J-CAST ニュース ビジネス & メディアウォッチ
閉じる

40~50代の中途入社者が評価する「育成環境が優れた企業ランキング」 3位に日本IBMデジタルサービス、2位に中外製薬、1位は?

   政府の「転職しやすい労働市場改革を促す施策」に、働き盛りのミドル世代の注目が高まるなか、転職・就職のための情報プラットフォーム「OpenWork」を運営するオープンワーク(東京都渋谷区)が、40~50代の中途入社者が評価する「育成環境が優れた企業ランキング」を2023年6月22日に発表した。
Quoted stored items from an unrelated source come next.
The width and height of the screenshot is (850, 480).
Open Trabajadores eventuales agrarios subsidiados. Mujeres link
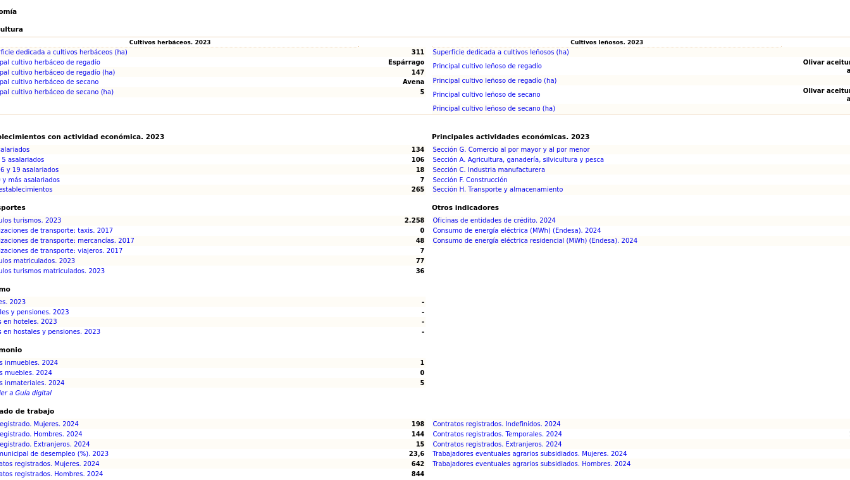pyautogui.click(x=529, y=454)
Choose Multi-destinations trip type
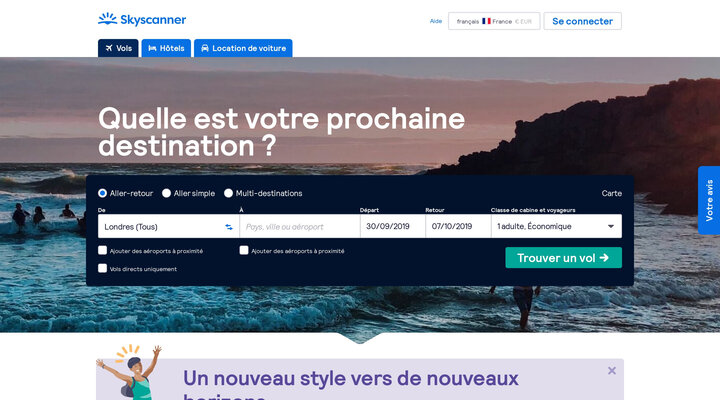720x400 pixels. pyautogui.click(x=228, y=193)
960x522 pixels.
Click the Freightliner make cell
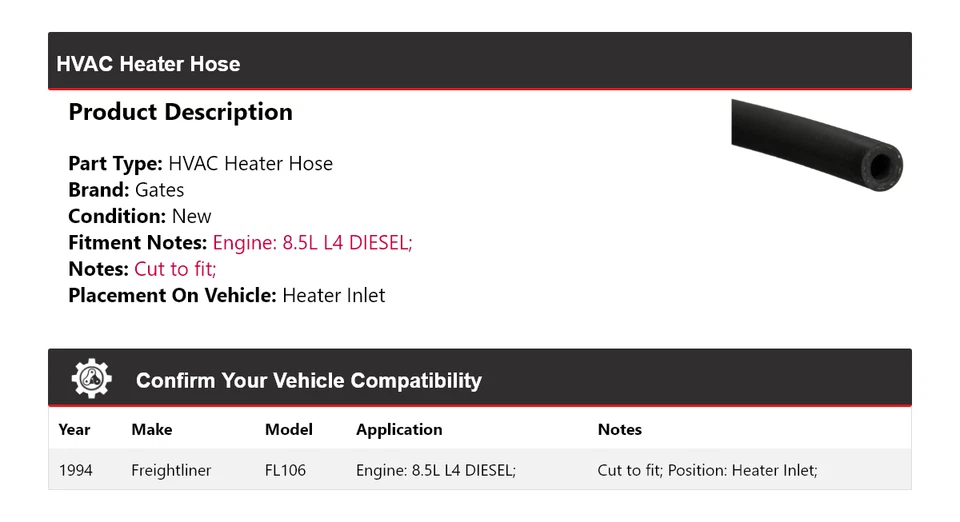tap(171, 470)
   日本の労働市場では、長らく是とされてきた「長く働く、勤めあげる」という概念に大きな変化が起きている。寄せられたコメントからは、終身雇用とリスキリングのあいだで揺れるミドル世代の気持ちがうかがえる。

ランキング上位は「向上心が刺激させられる」企業

   政府の「経済財政運営と改革の基本方針 2022(骨太の方針)」の原案(2023年6月7日公表)によると、「成長分野への労働移動の円滑化」を目的に、個人への直接投資の検討や企業のリスキリング(学び直し)支援、ベンチャー企業への投資といった、さまざまな方針が打ち出された。

   なかでも、転職しやすい労働市場改革を促す施策の一環とした「副業・兼業など多様な働き方の推進」「自己都合退職の失業給付の迅速支給」といった施策には、労働者からも高い関心が寄せられており、特に40~50代の「ミドル層の転職」への注目が年々高まっている。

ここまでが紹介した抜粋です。